Piratages de médias américains : pourquoi la Chine est dans le collimateur
Attaqués par des pirates informatiques, des médias américains accusent Pékin. Qui dément formellement.
Le New York Times, Bloomberg, Reuters, CNN et enfin le Wall Street Journal : en quelques heures, plusieurs grands médias anglo-saxons ont reconnu avoir été la cible de hackers. Ces pirates du net, dont les prouesses consistent à s'infiltrer dans des systèmes informatiques protégés, attaqueraient depuis la Chine, ont assuré jeudi 31 janvier les sociétés de sécurité chargées d'enquêter sur ces infractions.
Mais pourquoi, alors que les autorités chinoises démentent fermement être derrière ces attaques, tous les regards se tournent-ils vers l'Empire du milieu ?
Un mobile : des attaques en représailles
Ces quatre derniers mois, le NYT "a été continuellement attaqué", a révélé le journal jeudi 31 janvier. Au cours de cette opération, les mots de passe de quelque 53 journalistes et employés du journal ont été dérobés. Surtout, les pirates ont eu accès, entre autres, à la boite e-mail du chef du bureau de Shanghai, David Barboza. Or, le travail de Barboza, qui dirige l'antenne pékinoise du journal depuis 2004, a récemment mis le régime chinois dans l'embarras.
Quelques jours avant l'ouverture du 18e Congrès du Parti communiste chinois (PCC) début novembre, le journaliste révélait le montant de la colossale fortune du Premier ministre, Wen Jiabao. La réaction courroucée de Pékin ne s'était pas faite attendre. "Deux heures à peine après la publication du premier volet de l'enquête, a rappelé le correspondant en Chine du Monde, les sites web du journal, en anglais et en chinois, rejoignaient la longue liste de ceux inaccessibles en Chine (...)." Cette brouille entre le quotidien et les autorités s'était enfin traduite par le non-renouvellement du visa du journaliste Chris Buckley, en Chine depuis douze ans et récemment passé au NYT.
Quelques semaines avant l'article explosif du NYT, l'agence économique Bloomberg avait elle aussi déclaré avoir fait l'objet d'attaques, après la publication d'une enquête sur les biens de la famille de Xi Jinping à Hongkong, alors que ce dernier s'apprêtait à prendre la direction du PCC.
Enfin, la chaîne d'information CNN et le quotidien The Wall Street Journal ont annoncé jeudi avoir également fait l'objet d'attaques. Pour les médias concernés, le motif de ces intrusions est limpide : il s'agit de représailles car ils ont couvert la "mésaventure" de leur confrère du New York Times.

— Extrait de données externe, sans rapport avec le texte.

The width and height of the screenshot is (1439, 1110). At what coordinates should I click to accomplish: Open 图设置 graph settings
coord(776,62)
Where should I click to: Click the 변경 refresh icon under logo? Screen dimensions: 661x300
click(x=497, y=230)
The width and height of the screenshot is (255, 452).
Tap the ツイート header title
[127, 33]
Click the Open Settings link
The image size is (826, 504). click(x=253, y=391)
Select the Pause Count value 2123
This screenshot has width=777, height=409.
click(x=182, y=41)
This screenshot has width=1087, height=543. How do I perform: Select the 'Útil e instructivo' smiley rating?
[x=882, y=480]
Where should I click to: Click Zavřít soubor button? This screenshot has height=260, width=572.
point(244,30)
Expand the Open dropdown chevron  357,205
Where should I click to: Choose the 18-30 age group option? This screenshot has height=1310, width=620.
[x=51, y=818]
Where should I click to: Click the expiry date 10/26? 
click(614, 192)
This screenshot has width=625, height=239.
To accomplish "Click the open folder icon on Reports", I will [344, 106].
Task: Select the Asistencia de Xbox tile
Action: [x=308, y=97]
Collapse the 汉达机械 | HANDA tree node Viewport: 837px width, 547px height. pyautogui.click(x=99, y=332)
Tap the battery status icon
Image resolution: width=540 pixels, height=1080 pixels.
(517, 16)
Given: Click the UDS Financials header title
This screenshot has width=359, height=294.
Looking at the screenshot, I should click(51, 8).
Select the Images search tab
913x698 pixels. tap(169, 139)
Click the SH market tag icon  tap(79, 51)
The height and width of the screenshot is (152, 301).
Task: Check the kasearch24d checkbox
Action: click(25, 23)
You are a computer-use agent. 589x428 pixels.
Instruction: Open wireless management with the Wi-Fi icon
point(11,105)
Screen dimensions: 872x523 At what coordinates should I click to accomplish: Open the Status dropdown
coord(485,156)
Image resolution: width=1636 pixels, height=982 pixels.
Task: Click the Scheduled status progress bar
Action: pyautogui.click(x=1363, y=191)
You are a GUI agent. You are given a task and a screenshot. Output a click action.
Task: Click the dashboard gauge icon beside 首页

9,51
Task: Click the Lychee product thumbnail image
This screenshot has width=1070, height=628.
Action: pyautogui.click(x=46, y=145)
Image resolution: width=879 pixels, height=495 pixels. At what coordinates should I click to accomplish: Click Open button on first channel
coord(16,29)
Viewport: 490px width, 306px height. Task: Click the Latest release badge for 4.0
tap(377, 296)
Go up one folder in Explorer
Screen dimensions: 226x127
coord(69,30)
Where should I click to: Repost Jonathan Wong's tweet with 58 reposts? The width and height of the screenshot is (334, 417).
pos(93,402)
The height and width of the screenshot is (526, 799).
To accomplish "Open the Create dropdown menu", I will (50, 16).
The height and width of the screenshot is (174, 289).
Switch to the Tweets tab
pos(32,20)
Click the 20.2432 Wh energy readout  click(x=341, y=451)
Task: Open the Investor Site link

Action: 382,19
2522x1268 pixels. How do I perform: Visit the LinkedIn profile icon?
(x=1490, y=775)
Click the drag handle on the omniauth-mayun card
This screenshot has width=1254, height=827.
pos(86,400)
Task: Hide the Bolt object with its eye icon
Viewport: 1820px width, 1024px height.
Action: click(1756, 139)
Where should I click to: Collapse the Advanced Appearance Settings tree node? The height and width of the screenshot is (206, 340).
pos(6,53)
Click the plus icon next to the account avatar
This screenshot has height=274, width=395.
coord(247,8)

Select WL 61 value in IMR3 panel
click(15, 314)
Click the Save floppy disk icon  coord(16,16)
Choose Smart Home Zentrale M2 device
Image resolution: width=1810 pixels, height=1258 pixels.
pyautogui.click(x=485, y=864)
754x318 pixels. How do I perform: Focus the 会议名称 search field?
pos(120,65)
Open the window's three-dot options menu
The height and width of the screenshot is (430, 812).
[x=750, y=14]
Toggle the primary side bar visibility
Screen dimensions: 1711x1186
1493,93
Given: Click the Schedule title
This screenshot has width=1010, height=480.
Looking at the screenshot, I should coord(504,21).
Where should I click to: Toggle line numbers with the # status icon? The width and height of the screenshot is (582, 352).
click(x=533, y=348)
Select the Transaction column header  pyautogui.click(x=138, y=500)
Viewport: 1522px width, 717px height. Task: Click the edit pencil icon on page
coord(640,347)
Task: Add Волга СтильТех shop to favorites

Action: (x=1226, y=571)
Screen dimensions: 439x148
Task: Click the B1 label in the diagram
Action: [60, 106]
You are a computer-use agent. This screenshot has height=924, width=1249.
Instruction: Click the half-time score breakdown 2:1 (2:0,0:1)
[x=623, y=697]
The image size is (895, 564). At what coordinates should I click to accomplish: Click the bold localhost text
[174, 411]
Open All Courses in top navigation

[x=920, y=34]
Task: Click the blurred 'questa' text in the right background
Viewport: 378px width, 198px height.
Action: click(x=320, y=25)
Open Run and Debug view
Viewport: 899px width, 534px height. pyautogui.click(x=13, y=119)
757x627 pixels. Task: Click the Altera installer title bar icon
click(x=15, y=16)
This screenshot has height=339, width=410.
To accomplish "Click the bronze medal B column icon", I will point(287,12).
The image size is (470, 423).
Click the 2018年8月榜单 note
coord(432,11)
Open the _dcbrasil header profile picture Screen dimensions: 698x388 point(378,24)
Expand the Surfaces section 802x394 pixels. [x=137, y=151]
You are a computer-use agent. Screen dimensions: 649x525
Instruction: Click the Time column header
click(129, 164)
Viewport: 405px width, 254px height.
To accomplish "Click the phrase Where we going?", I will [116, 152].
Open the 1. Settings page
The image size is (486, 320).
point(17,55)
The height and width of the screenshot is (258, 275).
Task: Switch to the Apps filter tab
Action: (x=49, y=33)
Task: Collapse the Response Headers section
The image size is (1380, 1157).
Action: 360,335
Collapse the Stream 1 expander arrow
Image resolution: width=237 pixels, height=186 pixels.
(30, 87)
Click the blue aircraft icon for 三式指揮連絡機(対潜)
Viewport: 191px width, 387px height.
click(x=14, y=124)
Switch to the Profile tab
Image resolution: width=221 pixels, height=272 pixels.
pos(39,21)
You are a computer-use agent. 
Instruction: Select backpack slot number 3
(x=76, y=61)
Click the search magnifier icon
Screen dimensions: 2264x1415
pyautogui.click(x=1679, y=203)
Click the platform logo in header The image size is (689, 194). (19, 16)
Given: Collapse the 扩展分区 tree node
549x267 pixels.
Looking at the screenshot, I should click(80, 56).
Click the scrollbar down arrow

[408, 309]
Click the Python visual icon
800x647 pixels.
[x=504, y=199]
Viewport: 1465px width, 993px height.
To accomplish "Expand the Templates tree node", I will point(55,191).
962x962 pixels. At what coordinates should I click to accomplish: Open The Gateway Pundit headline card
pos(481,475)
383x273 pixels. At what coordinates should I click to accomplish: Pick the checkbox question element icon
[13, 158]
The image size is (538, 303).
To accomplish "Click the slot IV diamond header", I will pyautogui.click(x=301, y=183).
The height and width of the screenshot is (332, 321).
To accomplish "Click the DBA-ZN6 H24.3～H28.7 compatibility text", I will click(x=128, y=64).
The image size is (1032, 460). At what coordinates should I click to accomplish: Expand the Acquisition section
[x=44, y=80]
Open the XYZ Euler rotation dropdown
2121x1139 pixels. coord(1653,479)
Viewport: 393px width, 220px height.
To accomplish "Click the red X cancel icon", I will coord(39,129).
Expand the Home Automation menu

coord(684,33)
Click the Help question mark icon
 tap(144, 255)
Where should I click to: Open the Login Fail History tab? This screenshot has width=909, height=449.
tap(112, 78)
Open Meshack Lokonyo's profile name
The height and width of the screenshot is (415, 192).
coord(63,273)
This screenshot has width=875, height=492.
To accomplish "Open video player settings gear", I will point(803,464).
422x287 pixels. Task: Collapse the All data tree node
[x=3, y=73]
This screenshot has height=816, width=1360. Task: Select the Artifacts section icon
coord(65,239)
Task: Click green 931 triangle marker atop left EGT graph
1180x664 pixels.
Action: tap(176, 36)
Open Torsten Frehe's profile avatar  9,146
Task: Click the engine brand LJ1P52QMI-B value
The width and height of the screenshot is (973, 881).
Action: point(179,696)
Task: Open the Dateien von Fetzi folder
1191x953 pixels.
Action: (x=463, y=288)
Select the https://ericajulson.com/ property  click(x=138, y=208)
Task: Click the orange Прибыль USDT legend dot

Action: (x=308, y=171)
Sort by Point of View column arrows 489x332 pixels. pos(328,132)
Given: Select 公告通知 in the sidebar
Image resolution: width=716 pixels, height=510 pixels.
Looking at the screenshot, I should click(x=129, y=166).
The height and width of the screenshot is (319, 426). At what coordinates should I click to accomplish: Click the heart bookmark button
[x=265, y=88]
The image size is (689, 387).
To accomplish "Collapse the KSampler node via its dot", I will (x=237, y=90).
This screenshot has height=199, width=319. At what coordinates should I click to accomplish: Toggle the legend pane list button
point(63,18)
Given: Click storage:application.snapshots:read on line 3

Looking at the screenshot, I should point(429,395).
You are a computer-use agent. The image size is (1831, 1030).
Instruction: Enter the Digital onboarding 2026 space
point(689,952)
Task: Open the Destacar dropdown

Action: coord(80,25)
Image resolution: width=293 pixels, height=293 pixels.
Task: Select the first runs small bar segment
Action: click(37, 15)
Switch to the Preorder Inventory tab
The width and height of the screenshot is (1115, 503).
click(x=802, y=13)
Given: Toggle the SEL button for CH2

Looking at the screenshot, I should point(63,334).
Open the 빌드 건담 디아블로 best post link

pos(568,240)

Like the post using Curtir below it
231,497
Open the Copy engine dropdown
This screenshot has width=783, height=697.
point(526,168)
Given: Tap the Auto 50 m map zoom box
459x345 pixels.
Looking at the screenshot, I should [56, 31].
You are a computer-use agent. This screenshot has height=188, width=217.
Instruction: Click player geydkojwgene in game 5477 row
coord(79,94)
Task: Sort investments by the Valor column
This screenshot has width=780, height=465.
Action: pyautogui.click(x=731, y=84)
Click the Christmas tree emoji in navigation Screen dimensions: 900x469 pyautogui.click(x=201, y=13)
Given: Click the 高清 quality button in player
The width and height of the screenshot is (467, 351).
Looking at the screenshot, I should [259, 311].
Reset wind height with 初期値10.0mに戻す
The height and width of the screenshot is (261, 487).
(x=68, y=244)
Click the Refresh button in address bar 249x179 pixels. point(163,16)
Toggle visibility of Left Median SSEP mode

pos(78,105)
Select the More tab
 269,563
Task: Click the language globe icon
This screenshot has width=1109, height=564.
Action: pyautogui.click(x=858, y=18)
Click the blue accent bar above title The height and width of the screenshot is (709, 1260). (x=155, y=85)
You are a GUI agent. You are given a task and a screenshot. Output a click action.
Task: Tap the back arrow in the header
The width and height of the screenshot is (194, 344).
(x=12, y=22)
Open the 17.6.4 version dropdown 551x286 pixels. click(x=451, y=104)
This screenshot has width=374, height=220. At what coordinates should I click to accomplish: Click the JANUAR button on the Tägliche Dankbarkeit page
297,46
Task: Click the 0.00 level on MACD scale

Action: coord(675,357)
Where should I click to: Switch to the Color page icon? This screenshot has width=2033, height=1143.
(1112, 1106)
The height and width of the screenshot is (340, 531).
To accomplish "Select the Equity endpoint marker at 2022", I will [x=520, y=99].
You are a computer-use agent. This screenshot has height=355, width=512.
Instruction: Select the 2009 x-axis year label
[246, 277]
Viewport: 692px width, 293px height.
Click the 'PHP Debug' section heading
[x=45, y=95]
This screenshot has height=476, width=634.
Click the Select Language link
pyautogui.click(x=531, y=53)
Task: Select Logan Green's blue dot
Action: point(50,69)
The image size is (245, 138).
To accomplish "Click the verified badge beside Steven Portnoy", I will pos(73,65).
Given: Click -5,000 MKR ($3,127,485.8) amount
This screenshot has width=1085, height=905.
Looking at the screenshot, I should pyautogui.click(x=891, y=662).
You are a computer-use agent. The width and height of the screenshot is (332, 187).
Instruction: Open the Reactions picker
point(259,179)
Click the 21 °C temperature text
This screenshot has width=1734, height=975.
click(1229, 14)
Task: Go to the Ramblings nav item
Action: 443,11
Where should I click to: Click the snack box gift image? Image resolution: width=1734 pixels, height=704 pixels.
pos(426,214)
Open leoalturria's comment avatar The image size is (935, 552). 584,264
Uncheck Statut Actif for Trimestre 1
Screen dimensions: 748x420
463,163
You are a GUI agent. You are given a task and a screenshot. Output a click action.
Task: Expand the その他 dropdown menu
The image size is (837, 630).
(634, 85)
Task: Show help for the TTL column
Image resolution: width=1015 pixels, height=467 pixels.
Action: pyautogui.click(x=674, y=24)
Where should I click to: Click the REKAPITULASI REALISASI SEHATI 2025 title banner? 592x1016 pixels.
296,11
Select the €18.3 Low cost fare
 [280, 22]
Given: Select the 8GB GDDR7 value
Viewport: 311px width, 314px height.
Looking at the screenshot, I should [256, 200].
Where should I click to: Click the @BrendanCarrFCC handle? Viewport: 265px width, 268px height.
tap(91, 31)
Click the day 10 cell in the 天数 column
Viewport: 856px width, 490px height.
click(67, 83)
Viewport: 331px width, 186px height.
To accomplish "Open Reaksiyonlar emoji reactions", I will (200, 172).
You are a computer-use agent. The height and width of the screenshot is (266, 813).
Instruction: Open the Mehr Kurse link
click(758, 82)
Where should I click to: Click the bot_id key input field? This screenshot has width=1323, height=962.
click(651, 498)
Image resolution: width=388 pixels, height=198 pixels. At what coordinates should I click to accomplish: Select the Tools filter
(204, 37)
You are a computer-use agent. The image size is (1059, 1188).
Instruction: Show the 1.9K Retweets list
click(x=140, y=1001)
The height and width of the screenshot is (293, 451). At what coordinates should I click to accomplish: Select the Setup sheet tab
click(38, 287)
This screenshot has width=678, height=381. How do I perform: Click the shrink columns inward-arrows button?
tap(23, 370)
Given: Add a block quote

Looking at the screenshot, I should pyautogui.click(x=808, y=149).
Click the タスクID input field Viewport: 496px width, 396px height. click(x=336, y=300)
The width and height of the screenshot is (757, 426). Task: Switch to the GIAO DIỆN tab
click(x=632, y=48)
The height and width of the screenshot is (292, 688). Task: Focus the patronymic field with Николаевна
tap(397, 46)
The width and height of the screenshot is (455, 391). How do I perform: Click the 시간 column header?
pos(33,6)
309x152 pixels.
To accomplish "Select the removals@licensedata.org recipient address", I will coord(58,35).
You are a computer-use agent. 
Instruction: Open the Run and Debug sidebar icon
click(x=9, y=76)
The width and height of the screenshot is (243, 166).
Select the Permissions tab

Une culture : des autorités avides de contrôle
"[Ce qui s'est passé avec le quotidien] n'est que le dernier d'une série d'incidents semblables, a commenté Peter Ford, président du club des correspondants étrangers en Chine, cité par le Wall Street Journal (en anglais). Ces deux dernières années, nos membres n'ont cessé de rapporter des tentatives de piratage de leurs ordinateurs."
Pour Paula Keve de l'agence Dow Jones, membre, au côté du Wall Street Journal, du groupe News Corporation du magnat Rupert Murdoch, "des preuves montrent que ces efforts d'infiltration visent à contrôler la couverture de la Chine par le journal (...)". L'objectif de ces attaques serait donc de rassembler des renseignements (identification de sources, regard sur les enquêtes en préparation etc.), plutôt que de dérober des données à des fins commerciales. Un moyen pour le pays de garder une relative maîtrise de son image.
L'ingérence du parti dans les médias est fréquemment dénoncée par les ONG et les journalistes eux-mêmes. En janvier, le coup de gueule des journalistes du Nanfang Zhoumo (L'Hebdo du Sud) de Canton, contre un édito réécrit par le PCC, avait d'ailleurs mobilisé les réseaux sociaux, détaille le site des Inrockuptibles. "Tous les services de médias ayant refusé de publier l'éditorial du Global Times verront leur site internet bloqué et leur journal interdit", avaient alors menacé les services de propagande.
Un savoir-faire : un piratage made in China
Si le hacking se pratique partout dans le monde, et joue le rôle d'une arme militaire et gouvernementale presque comme les autres en Russie, aux Etats-Unis (25% des hackers américains travailleraient pour le FBI, a rapporté Numerama), en Israël ou encore en Iran, "une attaque informatique sur trois, perpétrée au troisième trimestre 2012, émanait de Chine", argumente CNN (en anglais).
En 2009 déjà, le grand public avait découvert l'existence du réseau de hackers chinois GhostNet, ici décrit par Rue 89. Dès lors, l'espionnage informatique est apparu comme une spécialité chinoise, pratiquée et encouragée jusque dans les universités d'excellence, écrivait Slate en 2011.
Pour le spécialiste nouvelles technologies du journal britannique The Guardian (lien anglais), les auteurs des attaques de ces derniers mois ont tout de "hackers professionnels" [des cyber-employés recrutés par le gouvernement ou l'armée], "à tel point que les enquêteurs de [l'agence de sécurité informatique] Mandiant ont indiqué qu'ils commençaient à attaquer à 8 heures du matin, heure de Pékin, et travaillaient aux heures de bureau", rapporte-t-il.